I guess it’s safe to say that today wasn’t the most productive of writing days. I was still able to edit 1800 words. I was able to work on some dialogue and fix up some description. But I wasn’t able to get into the swing of things as much as I normally do.
I suppose there are a thousand different reasons as to why that may be. I’m only going to list a few of them.
The first is that my writing session didn’t start off the way it normally does. I came to Starbucks as usual (though not the one I usually go to in the morning) and ordered my green tea. I didn’t find a good seat like I normally do straight away, but after a short wait that was taken care of. The problem was that by that time, though, I had gotten into checking out live performances on YouTube of a Canadian band called The Acorn. I had also started to people watch.
The videos were good. The people watching was okay.
There was an old man that came in wearing a dark blue suit that I think he must’ve worn in his younger days. He had gold rings and thick glasses, and I couldn’t help but wonder why he was dressed like that today. I also couldn’t help but wonder what his story was. I imagined everything from movie producer to gangster. I’m sure none of my guesses were correct.
Then walked in another older man (though not as old as the first) carrying around a Mason jar filled with water. At first, I had no idea why he was carrying it. And even when I watched him drink from it, I still had no idea why he was carrying it. I’d like to think there are a lot more things to carry your water around in that are a lot more convenient than a Mason jar. I didn’t even see a lid for it.
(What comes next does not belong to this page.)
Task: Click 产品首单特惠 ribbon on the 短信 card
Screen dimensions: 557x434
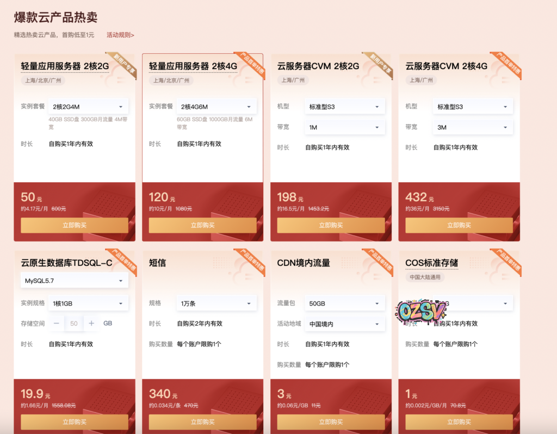Action: click(x=251, y=261)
I saw another man working on a computer. He’s still here. He looks more into things than I do. And, trust me, I get pretty focused when I work. Scarily so. And another man on another computer with a broken foot that he’s rested up on a chair beside him.
So, no, I wasn’t able to focus much on my writing: my mind was on other things.
Another big reason that I struggled today (again, only one of a thousand) is that The King’s Son (the book I’m working on now) is my second book (Glory being the first) and I’ve found myself faced with a lot of doubt as to whether or not it’s as good as the first one. I wonder if it shows any improvement in my writing, if I could make things better. I wonder if people will be interested in it, if they’ll be disappointed.
These are things I usually try to avoid thinking about. Most of the time, they’re based on nothing more than fear. And, as such, I don’t find them productive, nor all that accurate.
But, nonetheless, they’ve been creeping into my writing sessions more and more each day. And that’s something I’m going to have to figure out.
Okay, it’s time to take a break from putting words onto the page. When I come back, in addition to trying to figure out my doubts, I think I might get into my decision about coming back to Canada and, at 41 years of age, moving in with my mom. It isn’t as glamorous as it might sound.